• TASK OBJECTIVE:
Pull every line with "section" from the entries below.
Start of Block
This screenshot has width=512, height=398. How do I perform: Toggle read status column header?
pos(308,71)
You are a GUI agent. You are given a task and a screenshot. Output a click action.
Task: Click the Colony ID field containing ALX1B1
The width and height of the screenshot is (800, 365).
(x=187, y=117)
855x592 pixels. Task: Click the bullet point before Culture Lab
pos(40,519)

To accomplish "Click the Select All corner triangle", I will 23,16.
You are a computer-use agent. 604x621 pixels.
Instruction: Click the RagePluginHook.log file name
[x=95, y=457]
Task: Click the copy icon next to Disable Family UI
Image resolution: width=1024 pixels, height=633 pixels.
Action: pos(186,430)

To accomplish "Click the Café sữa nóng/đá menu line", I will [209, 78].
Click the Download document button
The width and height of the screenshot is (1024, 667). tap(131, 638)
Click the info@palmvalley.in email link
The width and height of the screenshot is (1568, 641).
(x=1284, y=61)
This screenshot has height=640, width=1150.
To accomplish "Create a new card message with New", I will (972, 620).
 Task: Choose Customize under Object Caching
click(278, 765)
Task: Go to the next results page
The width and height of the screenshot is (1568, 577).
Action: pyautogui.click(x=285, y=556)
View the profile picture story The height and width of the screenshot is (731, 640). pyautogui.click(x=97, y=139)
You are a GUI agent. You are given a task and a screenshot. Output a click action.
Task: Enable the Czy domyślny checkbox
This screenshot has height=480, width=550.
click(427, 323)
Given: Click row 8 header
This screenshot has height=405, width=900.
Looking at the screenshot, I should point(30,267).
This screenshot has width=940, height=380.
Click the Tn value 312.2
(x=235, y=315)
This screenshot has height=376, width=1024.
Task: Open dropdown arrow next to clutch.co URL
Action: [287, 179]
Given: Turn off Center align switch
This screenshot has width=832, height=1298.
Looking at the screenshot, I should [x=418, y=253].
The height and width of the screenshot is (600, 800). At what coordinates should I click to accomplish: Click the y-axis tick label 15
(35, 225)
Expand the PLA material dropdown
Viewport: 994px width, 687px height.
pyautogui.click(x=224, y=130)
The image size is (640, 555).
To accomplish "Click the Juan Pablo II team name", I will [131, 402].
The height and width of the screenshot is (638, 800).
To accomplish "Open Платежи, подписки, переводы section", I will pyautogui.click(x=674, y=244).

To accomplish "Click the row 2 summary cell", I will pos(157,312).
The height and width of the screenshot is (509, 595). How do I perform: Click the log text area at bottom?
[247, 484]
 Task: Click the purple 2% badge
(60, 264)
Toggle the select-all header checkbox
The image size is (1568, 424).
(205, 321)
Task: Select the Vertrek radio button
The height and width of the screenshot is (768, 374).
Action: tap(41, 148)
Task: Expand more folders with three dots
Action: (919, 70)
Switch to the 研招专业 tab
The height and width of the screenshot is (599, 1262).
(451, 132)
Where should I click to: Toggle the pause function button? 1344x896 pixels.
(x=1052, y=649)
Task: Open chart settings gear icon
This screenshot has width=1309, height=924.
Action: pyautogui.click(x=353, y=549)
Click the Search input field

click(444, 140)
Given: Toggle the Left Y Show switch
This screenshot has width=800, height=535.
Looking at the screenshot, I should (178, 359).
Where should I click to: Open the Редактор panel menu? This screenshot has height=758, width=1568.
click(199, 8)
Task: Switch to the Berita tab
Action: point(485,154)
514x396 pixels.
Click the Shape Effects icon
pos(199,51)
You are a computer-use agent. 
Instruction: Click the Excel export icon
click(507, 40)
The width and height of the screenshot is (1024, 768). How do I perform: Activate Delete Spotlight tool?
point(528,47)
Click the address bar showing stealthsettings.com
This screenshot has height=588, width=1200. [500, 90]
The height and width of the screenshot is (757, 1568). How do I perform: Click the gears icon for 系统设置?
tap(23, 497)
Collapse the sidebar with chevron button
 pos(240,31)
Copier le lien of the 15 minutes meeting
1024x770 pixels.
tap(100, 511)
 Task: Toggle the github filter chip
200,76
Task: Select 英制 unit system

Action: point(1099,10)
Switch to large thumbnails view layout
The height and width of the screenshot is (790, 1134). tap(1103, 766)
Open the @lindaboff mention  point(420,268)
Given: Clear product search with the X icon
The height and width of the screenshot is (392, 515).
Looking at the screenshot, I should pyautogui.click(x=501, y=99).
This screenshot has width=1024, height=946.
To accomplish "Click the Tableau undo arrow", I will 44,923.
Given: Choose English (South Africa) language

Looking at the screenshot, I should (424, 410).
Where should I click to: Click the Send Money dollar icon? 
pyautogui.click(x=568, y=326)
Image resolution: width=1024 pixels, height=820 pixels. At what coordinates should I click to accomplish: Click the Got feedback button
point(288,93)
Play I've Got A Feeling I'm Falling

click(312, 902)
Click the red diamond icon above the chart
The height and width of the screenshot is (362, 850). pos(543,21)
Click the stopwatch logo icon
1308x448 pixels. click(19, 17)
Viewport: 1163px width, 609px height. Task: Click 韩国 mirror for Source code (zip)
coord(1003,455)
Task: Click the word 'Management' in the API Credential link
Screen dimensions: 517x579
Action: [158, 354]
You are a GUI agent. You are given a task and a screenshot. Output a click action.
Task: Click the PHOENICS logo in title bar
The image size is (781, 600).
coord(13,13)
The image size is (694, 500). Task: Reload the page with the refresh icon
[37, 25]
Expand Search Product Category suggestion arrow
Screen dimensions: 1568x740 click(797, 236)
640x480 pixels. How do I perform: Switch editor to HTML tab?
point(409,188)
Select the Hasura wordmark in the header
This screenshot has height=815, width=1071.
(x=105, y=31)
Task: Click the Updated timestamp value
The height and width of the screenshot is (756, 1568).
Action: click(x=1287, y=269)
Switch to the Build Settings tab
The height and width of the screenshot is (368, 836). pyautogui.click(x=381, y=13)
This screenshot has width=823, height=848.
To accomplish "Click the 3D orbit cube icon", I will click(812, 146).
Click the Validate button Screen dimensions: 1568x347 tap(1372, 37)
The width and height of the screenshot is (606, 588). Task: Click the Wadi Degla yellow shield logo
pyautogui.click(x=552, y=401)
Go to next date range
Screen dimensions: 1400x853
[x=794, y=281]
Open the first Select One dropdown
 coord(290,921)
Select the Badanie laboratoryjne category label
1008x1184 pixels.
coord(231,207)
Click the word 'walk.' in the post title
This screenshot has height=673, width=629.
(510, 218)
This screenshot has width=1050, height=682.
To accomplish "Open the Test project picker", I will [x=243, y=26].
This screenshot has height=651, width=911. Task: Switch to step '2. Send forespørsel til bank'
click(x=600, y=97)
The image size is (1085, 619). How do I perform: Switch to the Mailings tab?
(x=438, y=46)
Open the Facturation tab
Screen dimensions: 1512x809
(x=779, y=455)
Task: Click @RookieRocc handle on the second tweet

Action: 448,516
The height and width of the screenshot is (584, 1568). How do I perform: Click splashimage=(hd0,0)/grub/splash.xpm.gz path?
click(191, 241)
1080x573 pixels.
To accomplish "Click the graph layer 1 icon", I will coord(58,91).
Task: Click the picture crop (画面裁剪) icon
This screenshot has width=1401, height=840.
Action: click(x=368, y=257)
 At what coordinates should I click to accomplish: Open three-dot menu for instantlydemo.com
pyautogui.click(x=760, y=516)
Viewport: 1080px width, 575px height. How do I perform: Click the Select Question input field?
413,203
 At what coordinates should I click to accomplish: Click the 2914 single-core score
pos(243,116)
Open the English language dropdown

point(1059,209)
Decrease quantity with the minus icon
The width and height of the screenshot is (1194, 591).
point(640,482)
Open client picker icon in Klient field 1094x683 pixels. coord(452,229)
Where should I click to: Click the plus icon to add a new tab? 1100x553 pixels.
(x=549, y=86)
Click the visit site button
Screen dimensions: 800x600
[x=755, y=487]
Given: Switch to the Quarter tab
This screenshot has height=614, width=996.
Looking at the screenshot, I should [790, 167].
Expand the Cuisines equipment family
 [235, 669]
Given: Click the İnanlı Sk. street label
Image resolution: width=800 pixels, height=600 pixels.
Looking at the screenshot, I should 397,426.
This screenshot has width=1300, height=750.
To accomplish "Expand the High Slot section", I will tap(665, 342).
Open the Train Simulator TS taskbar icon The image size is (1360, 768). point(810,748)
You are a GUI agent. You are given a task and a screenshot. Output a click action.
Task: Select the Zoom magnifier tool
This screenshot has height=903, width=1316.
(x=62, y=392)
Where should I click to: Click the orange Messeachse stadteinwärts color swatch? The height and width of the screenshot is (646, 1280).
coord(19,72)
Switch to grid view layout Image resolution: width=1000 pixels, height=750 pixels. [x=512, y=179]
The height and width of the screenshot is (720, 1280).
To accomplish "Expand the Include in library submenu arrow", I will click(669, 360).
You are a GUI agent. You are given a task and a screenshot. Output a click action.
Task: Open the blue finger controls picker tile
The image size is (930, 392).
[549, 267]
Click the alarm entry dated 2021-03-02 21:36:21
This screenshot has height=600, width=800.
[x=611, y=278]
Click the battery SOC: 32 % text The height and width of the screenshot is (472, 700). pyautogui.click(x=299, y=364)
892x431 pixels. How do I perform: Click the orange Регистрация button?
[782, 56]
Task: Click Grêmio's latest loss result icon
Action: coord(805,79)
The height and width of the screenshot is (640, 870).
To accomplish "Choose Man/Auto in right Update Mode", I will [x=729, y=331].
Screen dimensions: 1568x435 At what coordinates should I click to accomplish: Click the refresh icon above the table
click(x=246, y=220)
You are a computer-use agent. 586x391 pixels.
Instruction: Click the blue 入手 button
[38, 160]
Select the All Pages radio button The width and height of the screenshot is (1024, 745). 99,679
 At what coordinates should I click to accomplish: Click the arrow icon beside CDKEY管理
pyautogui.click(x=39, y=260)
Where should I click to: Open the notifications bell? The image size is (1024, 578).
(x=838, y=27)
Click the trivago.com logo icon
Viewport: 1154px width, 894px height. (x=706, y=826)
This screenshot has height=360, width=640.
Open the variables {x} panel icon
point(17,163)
End of Block
• ANSWER SPACE:
To accomplish "Open Платежи, подписки, переводы section", I will pyautogui.click(x=674, y=244).
To accomplish "Expand the High Slot section", I will tap(665, 342).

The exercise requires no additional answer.